We communicate via several channels on Github:

• To report a bug, open an issue.

• To send suggestions for extensions or enhancements, please post in the ideas section of discussions first. We’ll discuss it there and, if we decide to pursue it, open an issue to track progress.

• To ask usage questions, discuss broad issues, or show off what you’ve made with plenoptic, go to Discussions.

• To contribute to the project, see the contributing guide.

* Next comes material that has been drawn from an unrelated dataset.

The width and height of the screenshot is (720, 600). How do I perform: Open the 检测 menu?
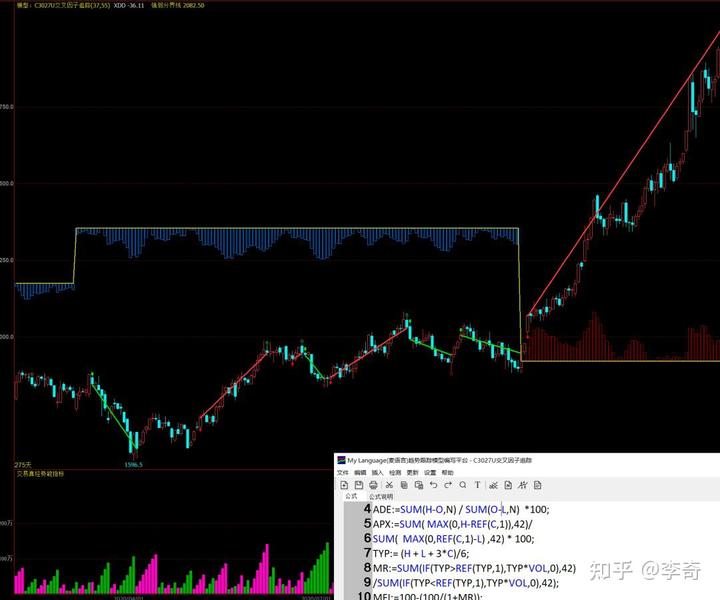394,473
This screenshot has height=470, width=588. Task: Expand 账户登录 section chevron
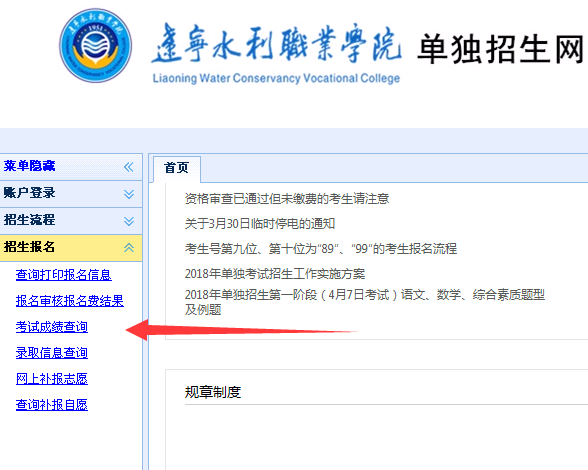[129, 194]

In all cases, we request that you respect our code of conduct.

Citing us

If you use plenoptic in a published academic article or presentation, please cite us! See the Citation Guide and Bibliography for more details.

Related packages

If you are curious about plenoptic, these other packages may also be of interest:

• pytorch: optimized tensor library for deep learning using GPUs and CPUs. plenoptic depends on pytorch for automatic differentiation. Any valid pytorch model is compatible with plenoptic’s methods (see Model requirements for more details).

• pyrtools: a python package for multi-scale image processing. Includes numpy implementations of several of the image pyramids and image-processing tools found in plenoptic.

• lucent: pytorch adaptation of the lucid TensorFlow library, which contains a variety of tools for research in neural network interpretability. Similar to plenoptic, contains methods for synthesizing images to better understand how models process visual information.

This package is supported by the Center for Computational Neuroscience, in the Flatiron Institute of the Simons Foundation.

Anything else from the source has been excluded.